In Uganda, health experts are getting laboratories ready and preparing villagers in two districts for a large clinical trial to test the world's first experimental tuberculosis vaccine in nearly a century.
For Anne Wajja, a doctor who heads TB vaccine studies in Uganda, this could be the start of a turning point.
"New TB drugs and vaccines will be important, they will change the lives of ordinary people, it is definitely important to have a new vaccine," said Wajja, who spoke at a conference on lung health in Cancun, Mexico, on Sunday.
Over a thousand scientists and researchers were gathered in Cancun over the weekend to discuss experimental drugs and vaccines to fight TB, which killed 1.8 million people in 2008, or one person every 20 seconds.
One of the oldest diseases known to mankind, TB afflicts mostly the poor in developing places such as sub-Saharan Africa, India and China.
For decades, it was forgotten by richer and scientifically more advanced nations until people infected with HIV started falling ill and dying from TB because of the damage done to their immune systems by AIDS.
"It was only in the 80s and 90s when TB resurged in the west and north that everyone woke up and the U.S. Congress asked 'this (TB) exists?' New York City had to spend US$1 billion in 1990 just to get the TB epidemic in New York City under control," said Ann Ginsberg, chief medical officer of the TB Alliance.
TB Alliance is a U.S.-based non-profit scientific group that pulls together partners to develop new drugs to fight TB.
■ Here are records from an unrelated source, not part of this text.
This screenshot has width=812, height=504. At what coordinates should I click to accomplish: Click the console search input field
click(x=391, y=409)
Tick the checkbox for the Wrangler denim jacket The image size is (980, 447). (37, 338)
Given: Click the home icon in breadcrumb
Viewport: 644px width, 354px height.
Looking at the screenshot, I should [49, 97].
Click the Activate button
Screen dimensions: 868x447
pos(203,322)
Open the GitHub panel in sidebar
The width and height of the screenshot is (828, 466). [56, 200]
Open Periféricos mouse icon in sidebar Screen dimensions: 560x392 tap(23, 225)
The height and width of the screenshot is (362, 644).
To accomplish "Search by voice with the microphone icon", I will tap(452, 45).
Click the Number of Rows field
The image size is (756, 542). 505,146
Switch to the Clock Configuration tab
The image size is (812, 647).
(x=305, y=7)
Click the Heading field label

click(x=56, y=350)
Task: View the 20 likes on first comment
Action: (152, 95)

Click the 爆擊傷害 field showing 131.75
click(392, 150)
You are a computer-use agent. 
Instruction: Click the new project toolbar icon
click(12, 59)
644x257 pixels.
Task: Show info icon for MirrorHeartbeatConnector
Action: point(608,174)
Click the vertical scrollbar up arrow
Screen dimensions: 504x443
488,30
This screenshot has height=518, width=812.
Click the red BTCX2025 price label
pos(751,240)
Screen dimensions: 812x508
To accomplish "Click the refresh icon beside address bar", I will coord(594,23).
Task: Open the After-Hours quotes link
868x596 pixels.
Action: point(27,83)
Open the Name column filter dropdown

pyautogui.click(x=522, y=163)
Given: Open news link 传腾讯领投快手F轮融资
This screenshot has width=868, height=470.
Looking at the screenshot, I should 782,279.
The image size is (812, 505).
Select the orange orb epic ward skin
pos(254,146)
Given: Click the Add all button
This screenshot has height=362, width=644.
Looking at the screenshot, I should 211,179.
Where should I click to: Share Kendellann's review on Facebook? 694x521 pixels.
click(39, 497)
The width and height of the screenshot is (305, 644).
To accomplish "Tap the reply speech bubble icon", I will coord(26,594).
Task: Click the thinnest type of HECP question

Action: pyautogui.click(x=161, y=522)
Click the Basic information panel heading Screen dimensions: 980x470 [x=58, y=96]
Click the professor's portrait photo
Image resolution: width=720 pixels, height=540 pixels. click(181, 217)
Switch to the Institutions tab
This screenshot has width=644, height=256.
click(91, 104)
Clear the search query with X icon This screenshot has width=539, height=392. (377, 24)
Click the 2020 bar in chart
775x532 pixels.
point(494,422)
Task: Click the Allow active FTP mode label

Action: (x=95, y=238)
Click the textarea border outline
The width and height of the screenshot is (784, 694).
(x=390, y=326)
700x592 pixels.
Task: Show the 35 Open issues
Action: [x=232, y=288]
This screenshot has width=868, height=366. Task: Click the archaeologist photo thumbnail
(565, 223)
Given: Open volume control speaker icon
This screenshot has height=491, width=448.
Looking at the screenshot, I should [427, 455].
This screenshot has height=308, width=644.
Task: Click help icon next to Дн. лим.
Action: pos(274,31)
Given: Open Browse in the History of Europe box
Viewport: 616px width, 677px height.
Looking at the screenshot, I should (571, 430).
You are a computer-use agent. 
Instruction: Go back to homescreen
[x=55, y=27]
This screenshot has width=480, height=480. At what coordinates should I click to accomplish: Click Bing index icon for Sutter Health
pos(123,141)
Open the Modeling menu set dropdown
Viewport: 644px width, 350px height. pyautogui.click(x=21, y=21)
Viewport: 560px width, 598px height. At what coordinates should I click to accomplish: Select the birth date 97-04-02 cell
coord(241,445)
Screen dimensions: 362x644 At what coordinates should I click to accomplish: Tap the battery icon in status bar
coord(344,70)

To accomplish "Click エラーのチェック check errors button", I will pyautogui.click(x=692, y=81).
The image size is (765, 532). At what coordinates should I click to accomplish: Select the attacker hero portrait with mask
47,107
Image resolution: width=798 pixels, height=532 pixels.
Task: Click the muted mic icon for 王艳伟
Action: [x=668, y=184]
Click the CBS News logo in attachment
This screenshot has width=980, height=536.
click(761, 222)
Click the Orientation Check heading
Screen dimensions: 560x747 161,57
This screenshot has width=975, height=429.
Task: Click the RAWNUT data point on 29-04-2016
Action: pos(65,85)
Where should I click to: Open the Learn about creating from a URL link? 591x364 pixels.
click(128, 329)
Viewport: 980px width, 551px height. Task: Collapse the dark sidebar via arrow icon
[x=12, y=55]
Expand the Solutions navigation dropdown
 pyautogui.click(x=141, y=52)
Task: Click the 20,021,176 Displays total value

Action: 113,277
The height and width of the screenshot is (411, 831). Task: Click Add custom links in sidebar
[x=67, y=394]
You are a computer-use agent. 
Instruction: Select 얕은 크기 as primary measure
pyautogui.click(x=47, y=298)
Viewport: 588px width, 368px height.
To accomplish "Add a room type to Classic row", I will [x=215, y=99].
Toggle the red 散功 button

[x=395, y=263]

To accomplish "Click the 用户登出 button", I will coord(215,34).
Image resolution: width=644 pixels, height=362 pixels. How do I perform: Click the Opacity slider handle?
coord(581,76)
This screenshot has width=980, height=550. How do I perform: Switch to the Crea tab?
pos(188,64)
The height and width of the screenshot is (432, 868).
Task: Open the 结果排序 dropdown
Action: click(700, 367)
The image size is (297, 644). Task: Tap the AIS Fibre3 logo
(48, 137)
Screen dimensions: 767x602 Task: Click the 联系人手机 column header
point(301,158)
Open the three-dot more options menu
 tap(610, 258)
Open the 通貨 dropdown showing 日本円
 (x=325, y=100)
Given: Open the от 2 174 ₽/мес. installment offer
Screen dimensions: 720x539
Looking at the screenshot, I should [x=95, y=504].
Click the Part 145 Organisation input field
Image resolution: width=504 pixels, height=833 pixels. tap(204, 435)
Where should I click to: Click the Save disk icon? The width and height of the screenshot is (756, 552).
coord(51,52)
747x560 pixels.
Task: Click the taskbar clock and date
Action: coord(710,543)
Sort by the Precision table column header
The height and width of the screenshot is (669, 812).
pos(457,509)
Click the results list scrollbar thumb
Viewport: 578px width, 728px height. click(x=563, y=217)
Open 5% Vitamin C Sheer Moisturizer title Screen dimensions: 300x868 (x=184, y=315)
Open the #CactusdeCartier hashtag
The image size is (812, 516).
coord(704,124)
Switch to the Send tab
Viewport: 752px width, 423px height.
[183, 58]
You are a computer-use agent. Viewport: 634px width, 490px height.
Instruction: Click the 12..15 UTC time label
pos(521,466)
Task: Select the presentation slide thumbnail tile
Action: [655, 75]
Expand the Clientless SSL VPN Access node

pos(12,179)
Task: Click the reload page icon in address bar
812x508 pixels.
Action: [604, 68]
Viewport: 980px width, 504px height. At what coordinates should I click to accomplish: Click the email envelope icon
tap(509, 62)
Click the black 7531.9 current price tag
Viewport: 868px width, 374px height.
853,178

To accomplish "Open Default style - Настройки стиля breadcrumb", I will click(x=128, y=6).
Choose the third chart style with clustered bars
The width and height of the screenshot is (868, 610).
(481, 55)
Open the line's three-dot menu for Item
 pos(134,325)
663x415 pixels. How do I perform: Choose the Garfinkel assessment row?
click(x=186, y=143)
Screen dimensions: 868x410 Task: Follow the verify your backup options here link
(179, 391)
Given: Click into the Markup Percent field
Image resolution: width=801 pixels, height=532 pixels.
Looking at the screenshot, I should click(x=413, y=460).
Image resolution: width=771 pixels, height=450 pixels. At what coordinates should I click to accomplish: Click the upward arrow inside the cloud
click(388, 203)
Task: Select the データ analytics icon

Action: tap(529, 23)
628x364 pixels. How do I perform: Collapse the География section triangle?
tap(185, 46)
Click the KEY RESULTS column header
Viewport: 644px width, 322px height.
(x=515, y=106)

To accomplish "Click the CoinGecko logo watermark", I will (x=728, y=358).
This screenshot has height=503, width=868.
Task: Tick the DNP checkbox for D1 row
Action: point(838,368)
"So there is renewed attention to the problem, and awakening and rebuilding again after many years of lying fallow," Ginsberg said in an interview.
Hopes in the pipeline
Although TB has plagued humankind for thousands of years, there is only one vaccine -- the Bacille Calmette-Guerin (BCG) developed around 1920 -- which isn't very good.
It gives only some measure of protection to young children and none at all to adults.
With the exception of rifabutin, there has been no new drug for TB for more than 40 years.
Currently, patients need to take a combination of four drugs daily for six to nine months and compliance is poor, leading often to drug resistance. These patients then become harder to treat because there are only very few second-line drugs.
One in every two patients with the worst form of drug resistant TB dies.
There are now nine experimental vaccines in clinical trials and experts in the field are confident that the world will see a new and better vaccine by 2016.
The U.S.-based non-profit Aeras Global TB Vaccine Foundation, which is working on four of the nine vaccines, hopes to launch a product that will not only prevent TB infection in all age groups, but also stop the TB bacteria from becoming active in people infected with HIV.
"We think that eventually we could prevent enough people from having the disease and acquiring (the bacteria) that the transmission rate will be so low that the disease will go away," said Aeras president Jerald Sadoff, a medical doctor.
TB Alliance is involved in developing three of the eight experimental drugs in clinical trials, one of which is moxifloxacin, which it hopes will be ready in five years.
"We are very hopeful that moxifloxacin will be able to shorten treatment from six months to four months," Ginsberg said.
Researchers are considering using some of these experimental drugs in combination to prevent drug resistance.
"We think some of these novel combinations can bring treatment down to about three months because they are completely new," Ginsberg said, adding that these new regimens can be used for all TB patients, including those with drug resistant TB.